(begin)

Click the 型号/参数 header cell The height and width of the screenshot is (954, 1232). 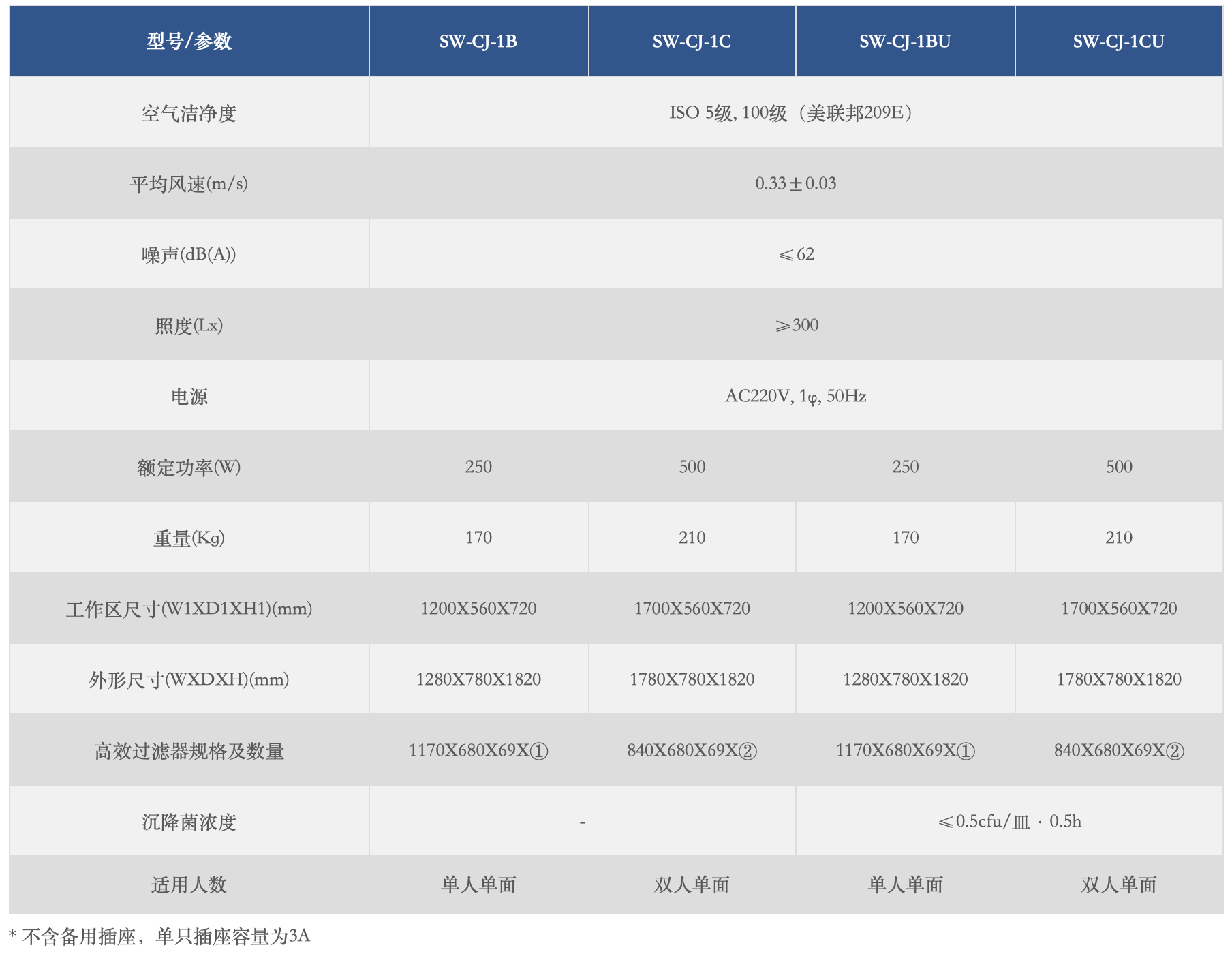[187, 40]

(end)
(begin)

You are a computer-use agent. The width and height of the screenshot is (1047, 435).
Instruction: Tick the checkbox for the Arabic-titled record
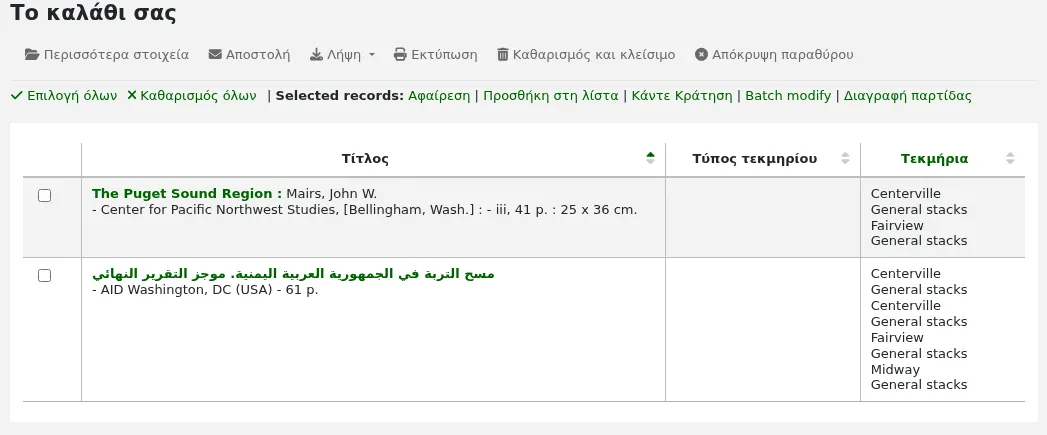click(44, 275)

(end)
(begin)

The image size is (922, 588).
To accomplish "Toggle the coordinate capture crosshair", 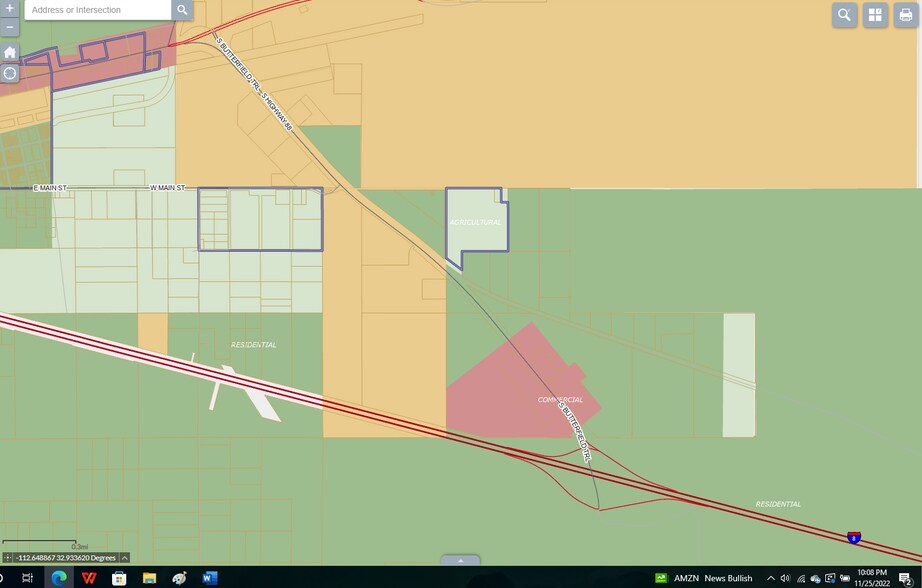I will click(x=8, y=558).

(end)

## What is being asked:
Lay out the data as a Markdown table with the columns Row and Data line, giving each line its own number and omitting blank lines; begin at the line that contains "You are a computer-use" and stop after the line that contains "click(44, 275)". Leave the pictures out of the table.

## Solved exercise:
| Row | Data line |
|---|---|
| 1 | You are a computer-use agent. The width and height of the screenshot is (1047, 435). |
| 2 | Instruction: Tick the checkbox for the Arabic-titled record |
| 3 | click(44, 275) |